Infant male shortness of breath

You and your partner are dispatched to a third party report of an ill infant. A local medical clinic originated the 911 call to report that a woman had phoned them seeking advice about her 4-month-old son. She reported that the child had a febrile illness for the last 2-3 days and this morning developed SOB and became listless. The dispatcher attempted to phone inside the home but received only a busy signal.

You arrive at the scene and are met at the door by the mother who is holding the ill infant. Immediately you begin your assessment using the pediatric triangle (appearance, work of breathing and circulation/skin signs).

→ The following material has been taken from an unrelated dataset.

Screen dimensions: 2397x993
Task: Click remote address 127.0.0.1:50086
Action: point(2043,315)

You immediately note the child is lethargic, pale and ventilating at an approximate rate of 60 breaths per minute. Quickly you make the determination the baby is SICK--you request a medic unit and instruct your partner to begin assisting the infant’s respirations with a bag-valve mask. Your quick secondary exam finds the infant has HR of 220 and a capillary refill time greater than 3 seconds. His lungs are quiet with bilateral wheezes and deep chest wall retractions.

Further medical history from the mother reveals the baby has had a fever, cough and poor appetite for the last few days. This morning the respiratory distress appeared to worsen and she called the medical clinic for advice which prompted the call to 911.

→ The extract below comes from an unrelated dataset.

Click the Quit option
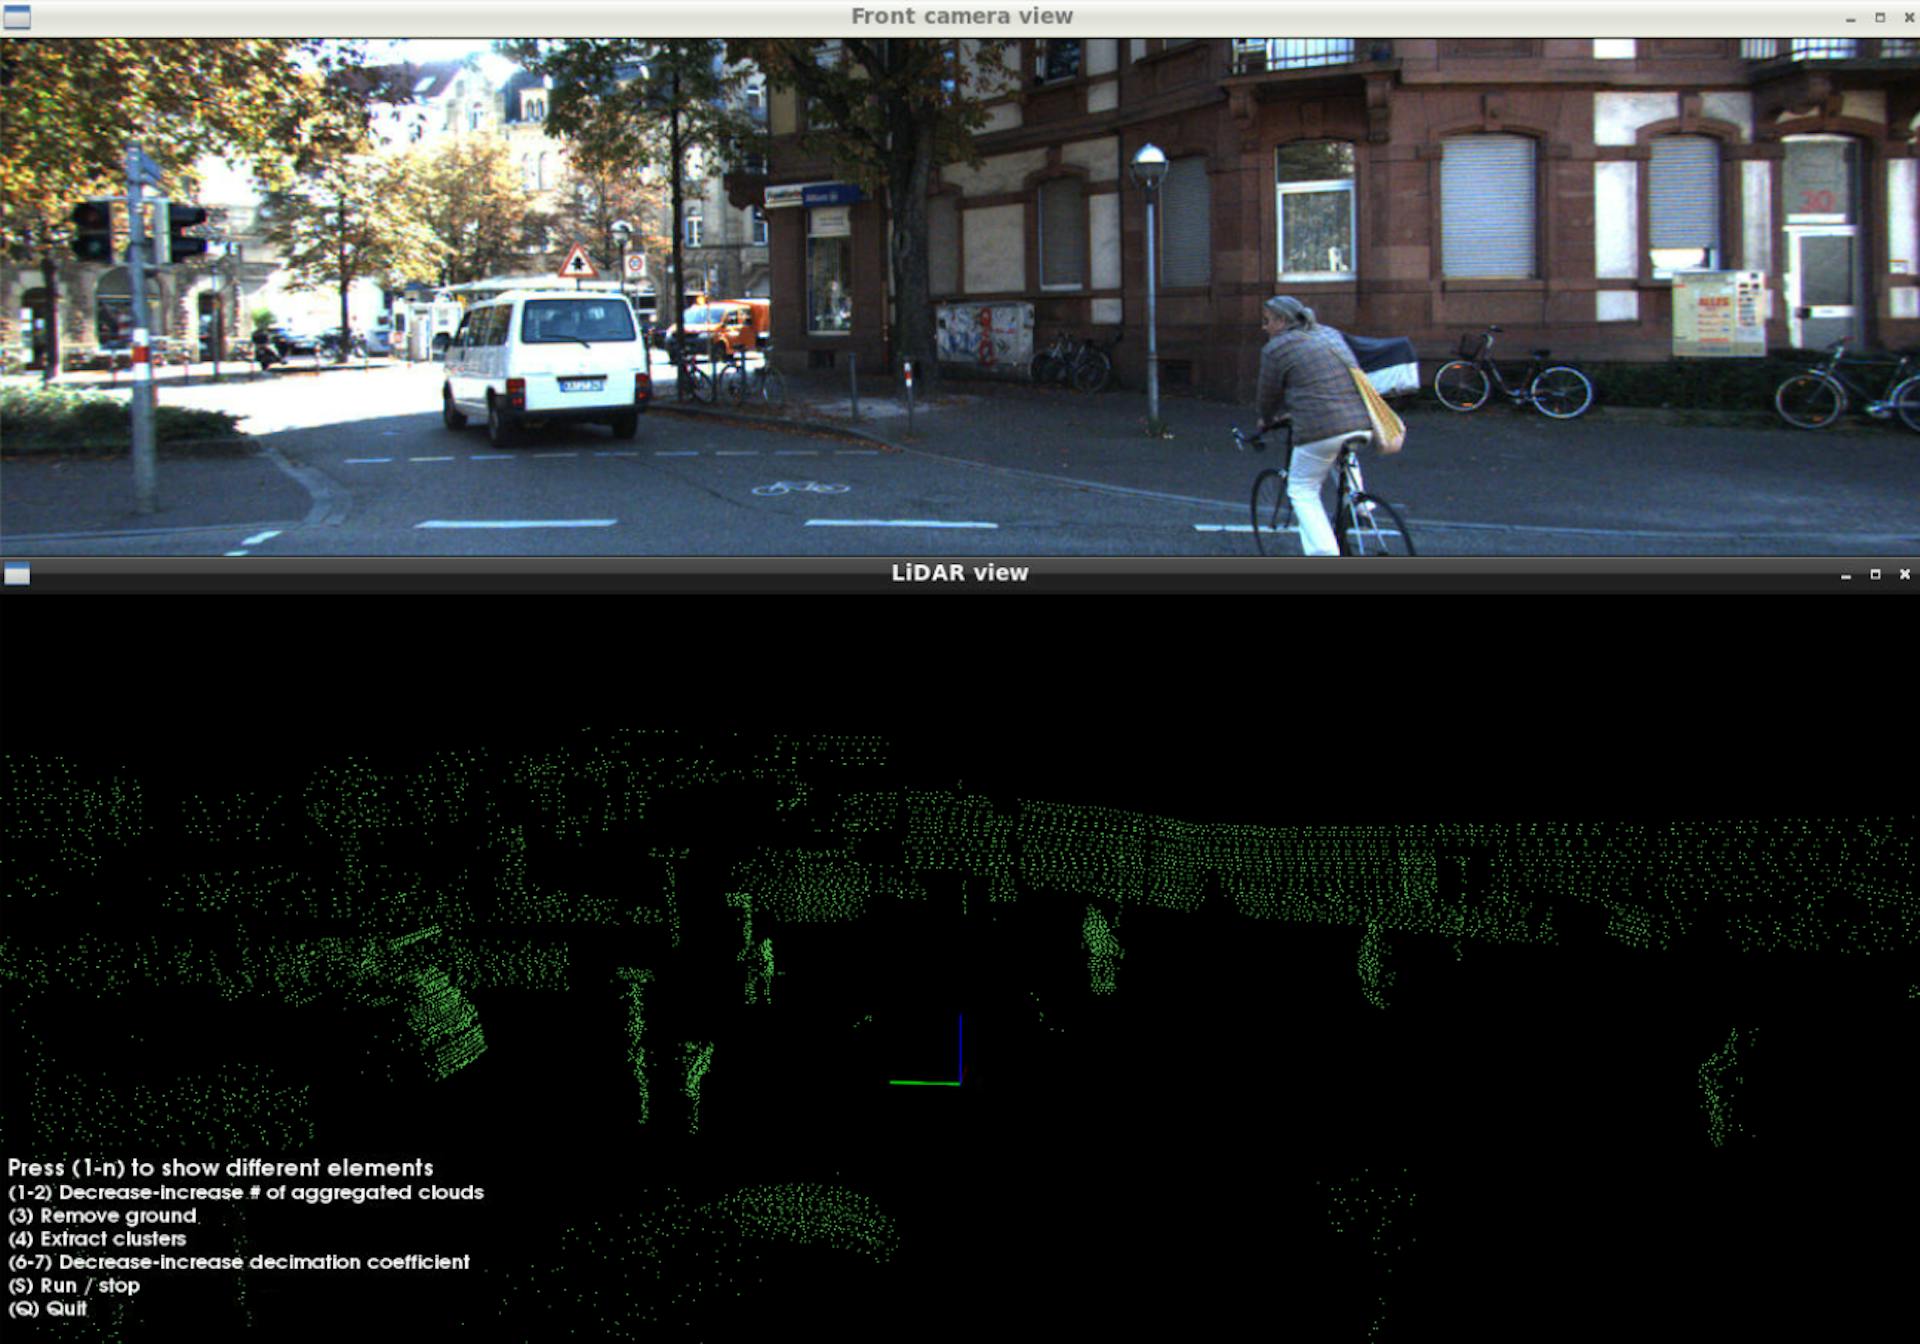This screenshot has height=1344, width=1920. click(47, 1308)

You and your partner continue to assist with ventilations, monitoring the infant’s heart rate and capillary refill time. You also update the medics with a quick short report of what you have found and your course of treatment. The medics arrive, intubate the infant and begin to treat the bronchospasm with several bronchodilator medications. The infant is subsequently transported to Children’s Hospital where the diagnosis of respiratory failure secondary to RSV is made. The infant is released a 3 days later after making a complete recovery.

RSV (respiratory syncytial virus) is a common life threatening infection that is most prevalent during the winter months. The infection causes destruction of the lining of the airways leading to profuse secretions and bronchoconstriction. Proper management of this illness relies heavily on the EMTs ability to: quickly make the SICK/Not SICK determination using the pediatric assessment triangle, request ALS assistance and begin aggressive oxygen therapy.